I feel less ambiguity about this book than about Discipleship. It is well worth reading, even if its unfinished state is annoying, not only because so many chapters stop in the middle of the discussion (did he get bored? Did he feel that the argument he was making was failing of going in the wrong direction? In some cases I suspect the latter) but because he seems to work on a number of different positions that in some ways are very different from each other. In other words, he seems to develop his case as he writes, but since he never got around to editing it all together, we get different stages in that development, which is hard to handle unless you want to so a really in depth study.

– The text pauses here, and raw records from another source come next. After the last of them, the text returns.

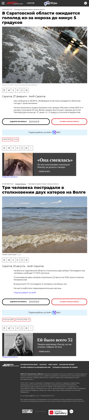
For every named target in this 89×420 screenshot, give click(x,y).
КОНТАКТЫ (43, 364)
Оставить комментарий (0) (69, 121)
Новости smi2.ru (9, 177)
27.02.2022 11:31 (7, 9)
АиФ (19, 254)
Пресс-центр (52, 364)
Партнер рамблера (40, 411)
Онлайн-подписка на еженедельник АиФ (35, 367)
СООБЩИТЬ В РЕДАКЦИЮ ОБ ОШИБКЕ (65, 367)
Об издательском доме (29, 364)
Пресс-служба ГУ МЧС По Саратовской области (19, 85)
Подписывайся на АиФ (25, 293)
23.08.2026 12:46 (7, 184)
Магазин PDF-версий (66, 364)
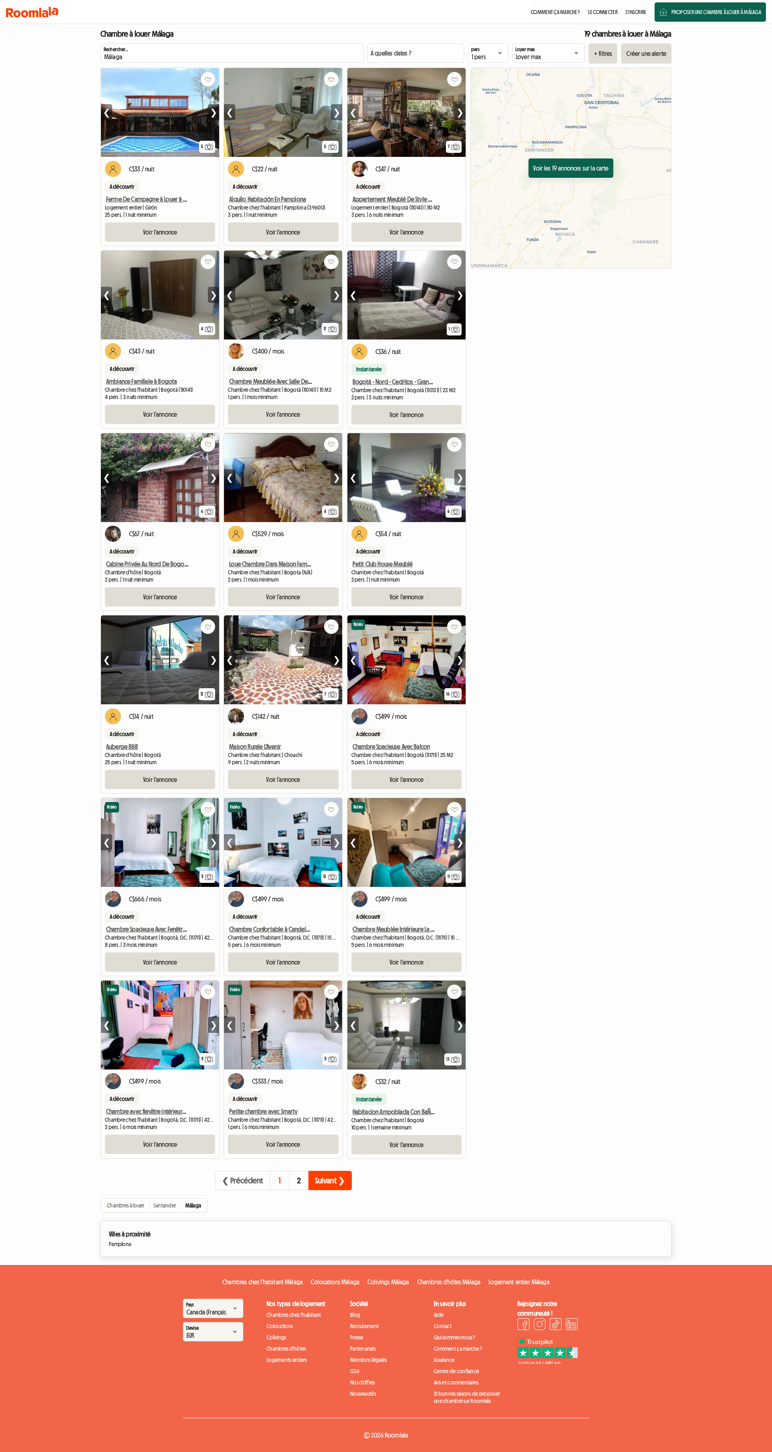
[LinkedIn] (572, 1325)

What I see as the great value of the book is that Bonhoeffer is very good att pointing out the relevant aspects of a theme, in a way that helps me think about things in a way that makes ”secular” influencese more obvious in my thinking. At the same time, however, a times he seems to loose touch with ”reality” and ends up creating, for example, a quite hypothetical account of the way Church and Government are related.

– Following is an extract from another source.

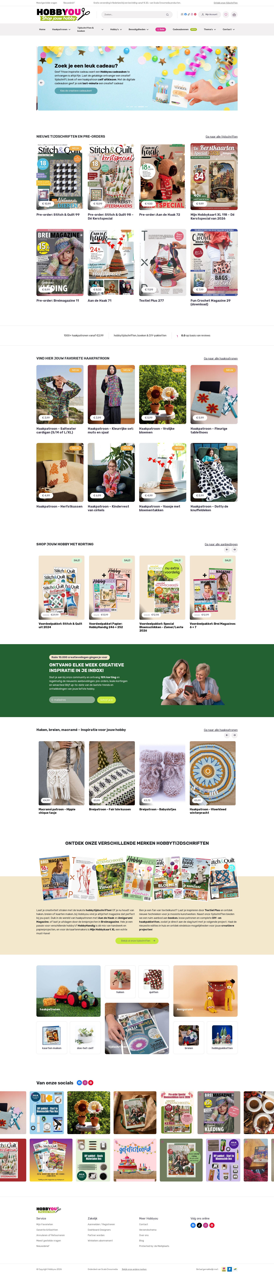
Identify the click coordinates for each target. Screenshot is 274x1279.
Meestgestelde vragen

I also finds his notion of ”mandates” strangely rigid. Here his ”lutheranism” becomes a problem IMO. I simply don’t see these four mandates – labour, marriage, government and church – as so clearly biblical as Bonhoeffer does. Why these four? I think there is a lot more to think about here, and frankly I do not find the bible as tidy in this respect as Bonhoeffer seems to do. That said, what he has to say about these for is mostly interesting and worth attending to.